The randomized crossover design was chosen to minimize interpatient variability. A key consideration in this design is the potential for confounding factors such as period (adaptation) and carryover effects. To address this, our statistical analysis employed LMM to model these factors (Table 1). This analysis yielded a crucial finding: first, a significant period effect was identified for key hemodynamic outcomes such as RI (p = 0.011) and PSV (p = 0.008). This confirms that patient adaptation (i.e., familiarity with the procedure in the second session) was a significant confounder, which was appropriately controlled for by the LMM. Second, the analysis showed no significant carryover effect for any primary hemodynamic or satisfaction outcome (p > 0.05), confirming that our 1-week washout period was sufficient. Most importantly, even after controlling for these confounding period effects, the modality effect (3D virtual glasses vs. desktop) remained highly significant (p < 0.001). This confirms that the superior efficacy of 3D virtual glasses is a robust finding and not an artifact of patient adaptation.

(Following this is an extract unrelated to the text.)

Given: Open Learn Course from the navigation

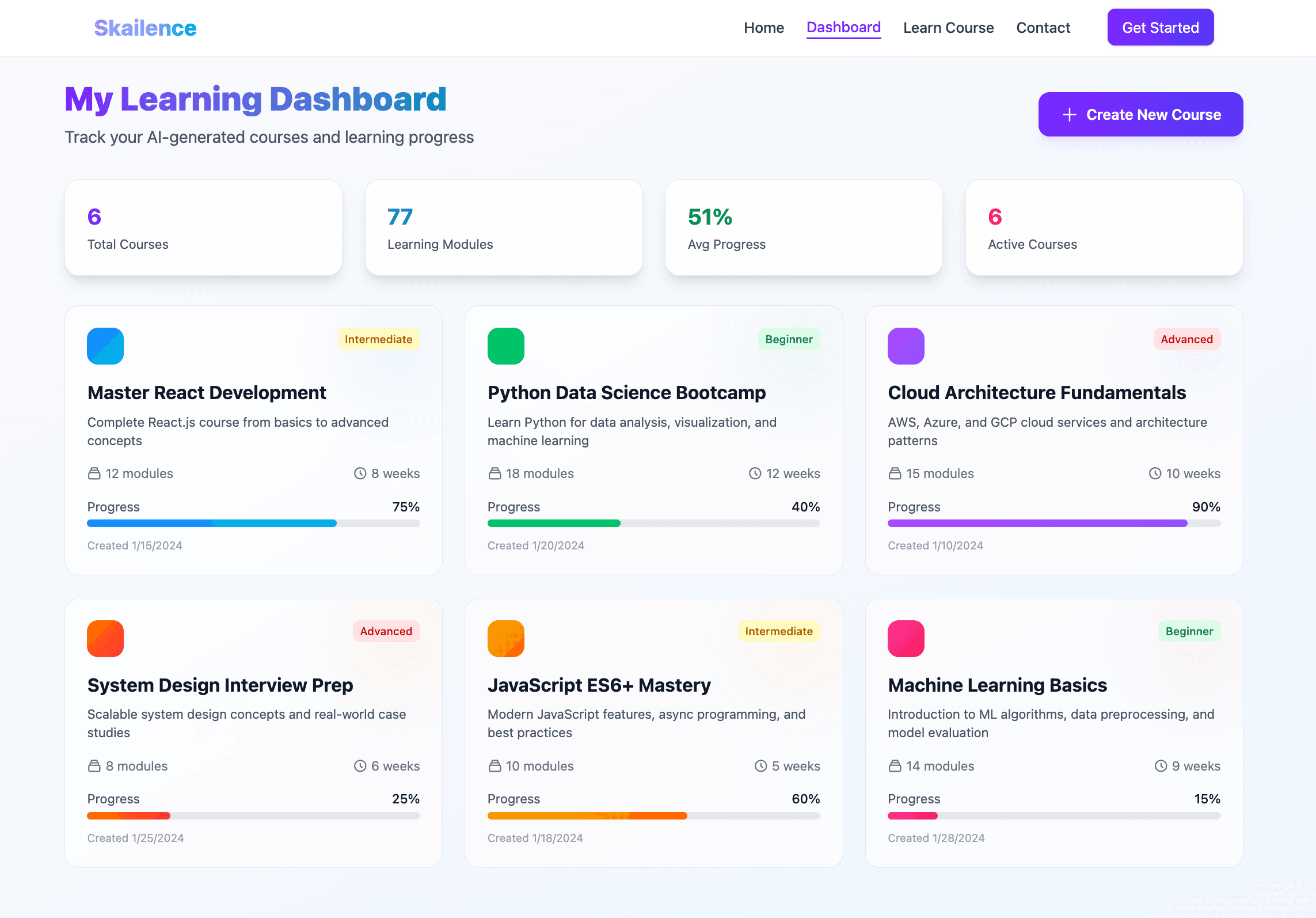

The clinical implications of these findings relate directly to diagnostic accuracy and the avoidance of false-positive diagnoses. A primary goal of ICI and AVSS is to induce sufficient cavernosal smooth muscle relaxation, for which the EHS serves as the key clinical surrogate. While we did not measure smooth muscle tone directly, our study’s EHS results, as detailed in Table 1, provide strong, statistically significant evidence on this point. Patients were 6.68 times more likely to achieve a functional erection (83.6% of sessions) when using 3D virtual glasses compared to the desktop (43.3% of sessions) (odds ratio 6.68, 95% confidence interval [2.54, 17.55], p < 0.001). This markedly higher rate of successful functional erections is consistent with superior smooth muscle relaxation and strongly suggests a corresponding and significant reduction in false-positive diagnoses. Such diagnostic accuracy is of paramount importance. A misdiagnosis of vasculogenic ED can lead to patients being recommended for unnecessary and potentially hazardous invasive treatments. Conversely, the failure to accurately identify psychogenic ED may deprive patients of the opportunity to receive the most appropriate therapies, such as psychiatric counseling or psychotherapy. Ultimately, diagnostic variability undermines the reliability of the test for both clinicians and patients.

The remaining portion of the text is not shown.